Macare, c’est toi qu’on désire :
On t’aime, on te perd, et je croi
Que je t’ai rencontré chez moi,
Mais je me garde de le dire.
Quand on se vante de t’avoir,
On en est privé par l’envie ;
Pour te garder il faut savoir
Te cacher et cacher sa vie.

Vie courte et bonne.

On dit presque toujours courte et bonne, en sous-entendant vie. — C’est le mot des amis de la joie, pour signifier qu’ils ne tiennent pas à se ménager une longue existence en renonçant à l’abus des plaisirs. Ce mot obtint une célébrité historique à l’époque de la Régence, par la répétition fréquente qu’en fesait la duchesse de Berry, fille du Régent, princesse aimable et spirituelle, qui fut servie à souhait et moissonnée à la fleur de l’âge.

Les voluptueux de Rome avaient adopté pour devise le vers suivant d’une traduction qu’avait faite Cécilius de la comédie de Ménandre, intitulée Hymnis.

Mihi sex menses satis sunt vitæ : septimum orco spondeo.

Ce que Regnier-Desmarais a rendu ainsi :

Donnez-moi six mois de plaisir :
Je donne à Pluton le septième.

Saint Chrysostome rapporte, dans sa lxxive homélie, un proverbe grec très analogue, que Novarinus a traduit ainsi en latin dans son recueil : Adsit suave quiddam et jucundum, et suffocet me ! Vienne quelque chose de doux et de délicieux, et que j’en sois suffoqué !

Les Allemands disent dans le même sens : Ein gutes Mahl und dann der Galgen ! Un bon dîner, et la potence !

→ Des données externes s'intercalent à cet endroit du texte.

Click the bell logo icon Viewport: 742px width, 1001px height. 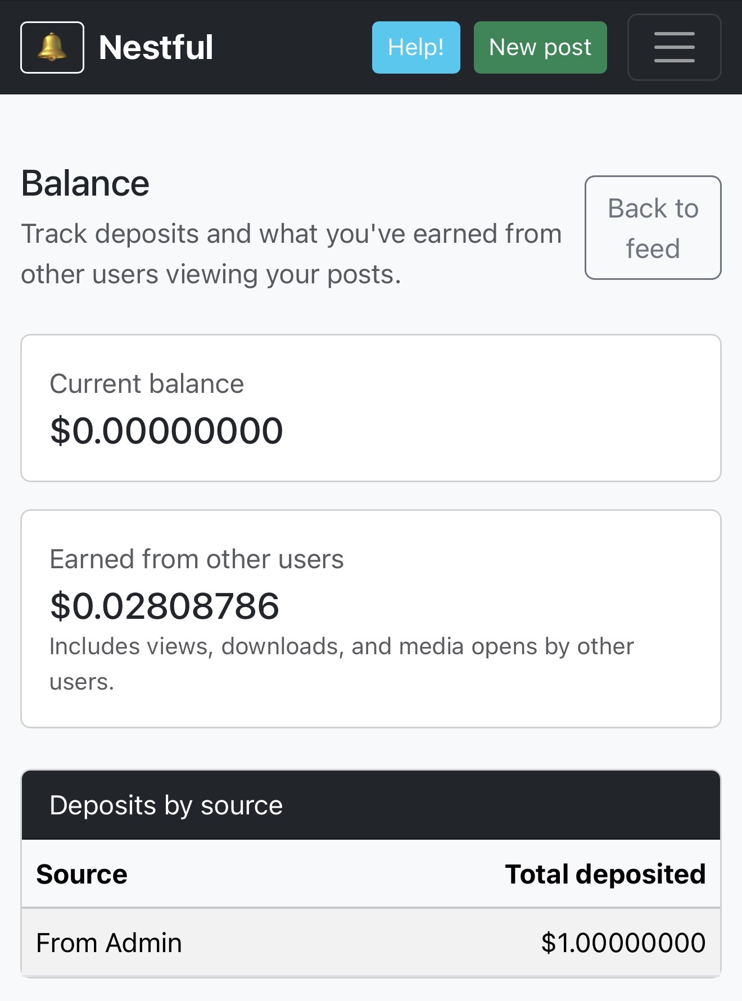[52, 47]
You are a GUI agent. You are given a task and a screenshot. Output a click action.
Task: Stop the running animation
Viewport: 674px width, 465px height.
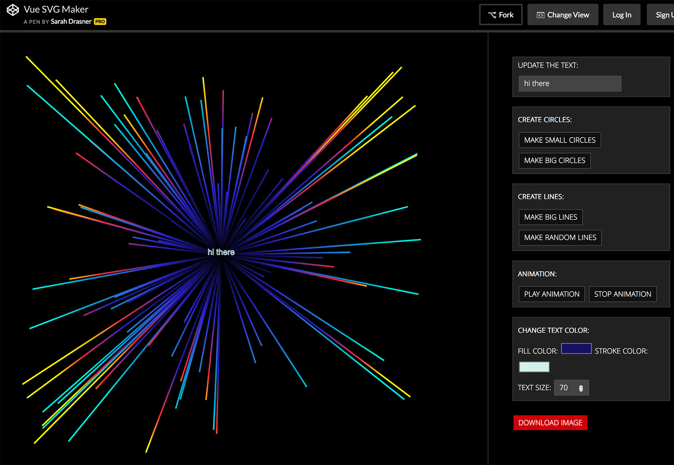622,294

Que Bacchus, la table ont d’appas !
A Paphos, Vénus, tu m’entraînes !
Oh ! ne m’attachez point aux mâts,
Si j’entends chanter les Sirènes !

(Ducis.)

Au dicton, courte et bonne, les gens sensés répondent par cette remarque qui en est le corollaire : C’est la vie du cochon.

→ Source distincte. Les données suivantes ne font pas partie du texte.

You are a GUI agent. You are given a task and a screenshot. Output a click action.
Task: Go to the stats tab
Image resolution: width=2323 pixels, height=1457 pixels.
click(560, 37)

Ce sacrifice de l’avenir au présent, est un calcul faux et funeste. Écoutons Bossuet : « Quelle honte, s’écrie-t-il, quelle infamie, quelle ruine dans les fortunes, quels déréglements dans les esprits, quelles infirmités dans les corps n’ont pas été introduites par l’amour désordonné des plaisirs !… Les tyrans ont-ils jamais inventé des tortures plus insupportables que celles que les plaisirs font souffrir à ceux qui s’y abandonnent ? Ils ont amené dans le monde des maux inconnus au genre humain ; et les médecins nous enseignent d’un commun accord que ces funestes complications de symptômes et de maladies qui déconcertent leur art, confondent leurs expériences et démentent si souvent leurs anciens aphorismes, ont leurs sources dans les plaisirs. »

Saint Augustin, peignant les suites fâcheuses de la volupté, compare les plaisirs aux racines des ronces. Ces racines, dit-il, sont douces et on les manie sans être piqué, mais c’est de là que vient ce qui pique. Lenes sunt et radices spinarum. Si quis eas contrectet non pungitur ; sed quo pungeris inde nascitur.

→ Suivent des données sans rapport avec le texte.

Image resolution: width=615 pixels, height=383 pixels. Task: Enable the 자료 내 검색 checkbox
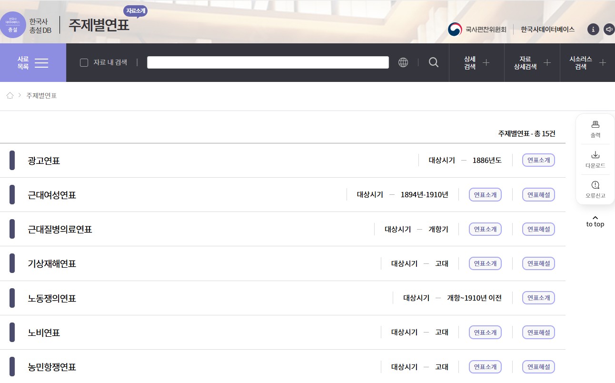pyautogui.click(x=84, y=62)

La volupté, disent quelques sages, doit être dans la vie, à l’égard de nos actions, comme un grain de sel qui les assaisonne et qui n’y peut entrer avec excès sans tout gâter.

Sénèque fait cette excellente recommandation : Sic præsentibus utaris voluptatibus ut futuris non noceas. Usez des voluptés présentes de manière à ne pas nuire aux voluptés futures.

La sagesse nous a été donnée principalement pour ménager nos plaisirs. (Saint Evremond.)